A total of 44 sperm DNA samples were available for CHARM DNA methylation (DNAm) analysis, and an overlapping validation set of 30 samples with DNAm assessment via the Illumina 450 k™ platform (see methods below) was available. All 44 individuals had 12-month developmental assessment data from the child available.
Phenotype Assessment
EARLI siblings participated in extensive neurodevelopmental phenotyping at regular intervals during development including clinician assessment and parent report. The 12-month clinical assessment included the Autism Observation Scale for Infants (AOSI) tool, an 18-item clinician-administered, semi-structured, play-based observation that is targeted for high-risk infants. It assesses eye contact, visual tracking, imitation, atypical sensory behavior, and social babbling (among other behaviors), many of which have been associated with later ASD. AOSI scores at 12-months have been shown to predict Autism Diagnostic Observation Schedule (ADOS) classification at 24-(9) and 36-months, and are thus used in this analysis as an early, quantitative, indicator of ASD related phenotype in at-risk siblings.
Sample Processing and DNA Extraction
Semen samples were frozen upon collection as per the EARLI collection kit instructions and then shipped (either same- or next-day) directly to the Johns Hopkins Biosample Repository (JHBR) for storage (−80° C.) until processing. Genomic DNA for 44 samples used in CHARM analyses and for 26 of the samples used in 450K analyses was extracted from semen samples using a QIAgen QlAsymphony™ automated workstation with the Blood 1000™ protocol of the DSP DNA Midi™ kit (Cat. No. 937255, Qiagen, Valencia, Calif.) as per manufacturer's instructions. For the additional 4 samples measured via 450K analyses, DNA was extracted at the Johns Hopkins School of Medicine Center for Epigenetics using a version of the Epicentre MasterPure DNA Purification Kit™ (Cat. No. MCD85201).

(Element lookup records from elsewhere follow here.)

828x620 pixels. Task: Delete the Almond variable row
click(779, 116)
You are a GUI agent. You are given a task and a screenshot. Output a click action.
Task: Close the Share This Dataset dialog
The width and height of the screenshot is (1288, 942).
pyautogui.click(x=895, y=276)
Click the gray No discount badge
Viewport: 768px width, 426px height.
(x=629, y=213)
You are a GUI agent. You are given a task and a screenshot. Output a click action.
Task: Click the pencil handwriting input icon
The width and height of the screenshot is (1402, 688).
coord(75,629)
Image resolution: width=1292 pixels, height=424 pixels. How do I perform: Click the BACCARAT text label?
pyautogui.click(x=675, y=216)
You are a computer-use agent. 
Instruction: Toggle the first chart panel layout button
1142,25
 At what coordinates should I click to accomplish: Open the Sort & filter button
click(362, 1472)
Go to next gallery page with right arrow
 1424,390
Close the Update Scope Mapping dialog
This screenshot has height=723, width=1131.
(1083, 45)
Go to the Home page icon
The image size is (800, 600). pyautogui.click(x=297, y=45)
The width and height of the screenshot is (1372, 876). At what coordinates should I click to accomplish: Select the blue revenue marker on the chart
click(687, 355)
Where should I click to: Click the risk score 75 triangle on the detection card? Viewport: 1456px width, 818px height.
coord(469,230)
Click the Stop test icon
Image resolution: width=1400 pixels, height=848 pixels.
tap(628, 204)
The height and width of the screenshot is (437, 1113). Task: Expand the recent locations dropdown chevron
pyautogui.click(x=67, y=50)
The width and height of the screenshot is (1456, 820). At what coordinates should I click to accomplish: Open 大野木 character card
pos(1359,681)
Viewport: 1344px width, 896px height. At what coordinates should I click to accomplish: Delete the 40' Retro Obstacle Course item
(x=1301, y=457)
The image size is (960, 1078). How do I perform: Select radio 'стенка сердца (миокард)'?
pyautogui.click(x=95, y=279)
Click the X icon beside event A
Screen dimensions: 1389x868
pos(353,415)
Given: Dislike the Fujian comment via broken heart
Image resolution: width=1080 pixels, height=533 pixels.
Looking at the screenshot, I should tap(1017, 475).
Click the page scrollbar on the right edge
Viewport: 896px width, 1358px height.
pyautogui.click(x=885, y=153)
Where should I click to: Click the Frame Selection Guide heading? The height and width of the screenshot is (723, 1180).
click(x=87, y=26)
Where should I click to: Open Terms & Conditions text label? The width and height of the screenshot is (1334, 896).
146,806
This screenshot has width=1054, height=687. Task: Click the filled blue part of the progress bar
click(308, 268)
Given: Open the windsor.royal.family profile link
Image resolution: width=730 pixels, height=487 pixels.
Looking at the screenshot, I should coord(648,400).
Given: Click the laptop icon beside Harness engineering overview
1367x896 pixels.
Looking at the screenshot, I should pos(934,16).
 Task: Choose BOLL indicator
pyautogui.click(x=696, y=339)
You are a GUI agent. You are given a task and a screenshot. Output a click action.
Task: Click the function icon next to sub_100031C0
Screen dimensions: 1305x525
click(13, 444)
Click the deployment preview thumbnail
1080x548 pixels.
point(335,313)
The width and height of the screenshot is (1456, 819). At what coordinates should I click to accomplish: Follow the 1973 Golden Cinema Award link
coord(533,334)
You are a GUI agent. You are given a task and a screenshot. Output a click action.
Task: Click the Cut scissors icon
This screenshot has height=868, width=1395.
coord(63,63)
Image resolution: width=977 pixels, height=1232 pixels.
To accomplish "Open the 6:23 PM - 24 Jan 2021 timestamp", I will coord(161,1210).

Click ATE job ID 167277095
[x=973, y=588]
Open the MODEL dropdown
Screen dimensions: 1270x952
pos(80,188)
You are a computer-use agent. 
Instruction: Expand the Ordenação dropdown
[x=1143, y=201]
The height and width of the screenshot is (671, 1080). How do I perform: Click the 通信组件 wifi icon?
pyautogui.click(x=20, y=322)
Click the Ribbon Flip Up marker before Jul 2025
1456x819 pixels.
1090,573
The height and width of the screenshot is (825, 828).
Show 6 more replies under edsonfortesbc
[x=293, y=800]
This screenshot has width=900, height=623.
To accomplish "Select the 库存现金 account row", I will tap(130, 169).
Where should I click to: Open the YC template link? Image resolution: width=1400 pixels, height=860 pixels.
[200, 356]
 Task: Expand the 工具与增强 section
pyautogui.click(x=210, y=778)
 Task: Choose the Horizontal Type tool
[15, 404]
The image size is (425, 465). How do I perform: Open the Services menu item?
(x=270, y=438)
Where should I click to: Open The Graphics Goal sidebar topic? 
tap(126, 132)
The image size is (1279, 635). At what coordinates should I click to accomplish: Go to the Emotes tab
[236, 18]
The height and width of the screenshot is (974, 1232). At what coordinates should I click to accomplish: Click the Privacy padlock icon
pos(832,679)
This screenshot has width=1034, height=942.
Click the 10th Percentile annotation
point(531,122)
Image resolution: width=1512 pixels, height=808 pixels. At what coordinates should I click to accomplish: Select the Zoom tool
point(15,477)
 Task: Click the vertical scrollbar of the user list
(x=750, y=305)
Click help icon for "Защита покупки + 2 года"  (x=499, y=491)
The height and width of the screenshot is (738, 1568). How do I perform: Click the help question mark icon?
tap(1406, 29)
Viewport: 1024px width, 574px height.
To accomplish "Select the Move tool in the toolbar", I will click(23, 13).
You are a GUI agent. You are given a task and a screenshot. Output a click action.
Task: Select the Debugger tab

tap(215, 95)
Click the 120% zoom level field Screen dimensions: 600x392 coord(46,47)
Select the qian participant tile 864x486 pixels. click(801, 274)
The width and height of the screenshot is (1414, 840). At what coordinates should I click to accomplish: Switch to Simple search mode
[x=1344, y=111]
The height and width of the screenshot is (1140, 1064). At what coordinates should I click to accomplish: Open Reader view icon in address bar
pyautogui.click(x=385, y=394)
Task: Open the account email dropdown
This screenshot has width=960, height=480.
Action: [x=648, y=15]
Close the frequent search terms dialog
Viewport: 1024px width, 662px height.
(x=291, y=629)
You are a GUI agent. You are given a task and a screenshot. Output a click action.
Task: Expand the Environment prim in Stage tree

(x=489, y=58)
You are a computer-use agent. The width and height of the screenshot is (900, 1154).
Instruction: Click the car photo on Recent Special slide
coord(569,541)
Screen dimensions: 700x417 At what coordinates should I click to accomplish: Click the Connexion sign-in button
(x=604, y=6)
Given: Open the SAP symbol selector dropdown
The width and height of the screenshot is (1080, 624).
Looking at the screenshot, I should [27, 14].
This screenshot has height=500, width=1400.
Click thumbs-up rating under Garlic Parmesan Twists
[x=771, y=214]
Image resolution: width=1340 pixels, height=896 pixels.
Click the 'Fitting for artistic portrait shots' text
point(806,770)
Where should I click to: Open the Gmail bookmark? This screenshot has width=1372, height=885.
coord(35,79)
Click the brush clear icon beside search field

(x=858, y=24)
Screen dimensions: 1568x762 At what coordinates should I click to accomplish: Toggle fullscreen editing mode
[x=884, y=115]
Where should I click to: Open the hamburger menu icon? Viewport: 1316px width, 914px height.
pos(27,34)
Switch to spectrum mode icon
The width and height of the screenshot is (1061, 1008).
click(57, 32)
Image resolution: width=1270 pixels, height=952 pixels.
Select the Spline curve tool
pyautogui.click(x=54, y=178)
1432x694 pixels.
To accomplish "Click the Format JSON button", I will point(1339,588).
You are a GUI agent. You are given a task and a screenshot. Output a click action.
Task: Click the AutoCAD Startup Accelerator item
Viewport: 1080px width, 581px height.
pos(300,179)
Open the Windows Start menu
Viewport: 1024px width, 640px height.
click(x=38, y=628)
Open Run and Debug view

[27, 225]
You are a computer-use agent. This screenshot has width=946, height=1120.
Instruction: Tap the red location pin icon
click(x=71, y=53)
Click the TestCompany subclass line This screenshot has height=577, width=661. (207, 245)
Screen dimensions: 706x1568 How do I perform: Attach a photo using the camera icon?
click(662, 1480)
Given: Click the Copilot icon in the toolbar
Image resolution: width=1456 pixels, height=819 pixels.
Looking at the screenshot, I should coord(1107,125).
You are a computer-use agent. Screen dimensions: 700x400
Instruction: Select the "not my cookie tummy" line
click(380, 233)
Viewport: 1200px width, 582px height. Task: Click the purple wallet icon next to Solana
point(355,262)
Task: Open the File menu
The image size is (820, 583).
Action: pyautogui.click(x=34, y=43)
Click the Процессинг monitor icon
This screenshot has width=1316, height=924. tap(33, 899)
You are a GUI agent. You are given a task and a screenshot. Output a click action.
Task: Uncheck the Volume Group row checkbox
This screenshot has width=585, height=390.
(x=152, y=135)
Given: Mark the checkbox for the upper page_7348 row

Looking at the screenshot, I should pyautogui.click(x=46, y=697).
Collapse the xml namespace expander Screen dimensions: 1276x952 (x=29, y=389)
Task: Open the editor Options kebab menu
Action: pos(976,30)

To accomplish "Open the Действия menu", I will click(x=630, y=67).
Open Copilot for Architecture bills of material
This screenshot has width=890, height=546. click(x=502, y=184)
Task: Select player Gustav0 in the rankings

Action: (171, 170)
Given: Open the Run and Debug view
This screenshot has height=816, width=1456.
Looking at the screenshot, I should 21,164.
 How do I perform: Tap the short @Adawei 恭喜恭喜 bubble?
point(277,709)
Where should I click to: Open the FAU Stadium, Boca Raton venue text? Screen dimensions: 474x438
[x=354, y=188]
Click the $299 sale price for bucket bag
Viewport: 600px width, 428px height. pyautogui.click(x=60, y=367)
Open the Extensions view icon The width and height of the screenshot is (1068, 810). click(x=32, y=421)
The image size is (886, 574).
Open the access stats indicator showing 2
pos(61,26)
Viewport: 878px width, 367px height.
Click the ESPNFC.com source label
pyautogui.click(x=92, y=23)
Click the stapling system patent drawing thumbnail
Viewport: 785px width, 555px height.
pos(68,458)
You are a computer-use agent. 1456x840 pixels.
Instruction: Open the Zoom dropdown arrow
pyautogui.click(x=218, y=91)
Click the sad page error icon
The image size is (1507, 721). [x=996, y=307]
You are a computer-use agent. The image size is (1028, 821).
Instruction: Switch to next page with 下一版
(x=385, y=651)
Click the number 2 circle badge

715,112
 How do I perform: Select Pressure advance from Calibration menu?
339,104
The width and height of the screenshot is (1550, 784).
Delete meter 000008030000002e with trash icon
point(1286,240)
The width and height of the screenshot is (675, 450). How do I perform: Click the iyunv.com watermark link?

CHARM DNA Methylation Measurement
Genome-wide sperm DNA methylation was measured using the Comprehensive High-throughput Arrays for Relative Methylation assay (CHARM) (Ladd-Acosta et al., Comprehensive high-throughput arrays for relative methylation (CHARM). Current protocols in human genetics/editorial board, Jonathan L Haines et al. 2010 April; Chapter 20: Unit 20 1 1-19; incorporated herein by reference.). Genomic sperm DNA (4 μg) was sheared on a HydroShear Plus™ (DigiLab, Marlborough, Mass.), digested with McrBC, gel-purified, labeled, and hybridized to arrays as described (Ladd-Acosta et al., supra). The CHARM 3.0™ array (Roche NimbleGen™, Madison, Wis.) includes over 4 million probes and covers over 7 million CpGs arranged into probe groups (consecutive probes are within 300 bp of each other). These arrays include probes covering all annotated and non-annotated promoters and microRNA sites in addition to features present in the original CHARM method (Ladd-Acosta et al., supra).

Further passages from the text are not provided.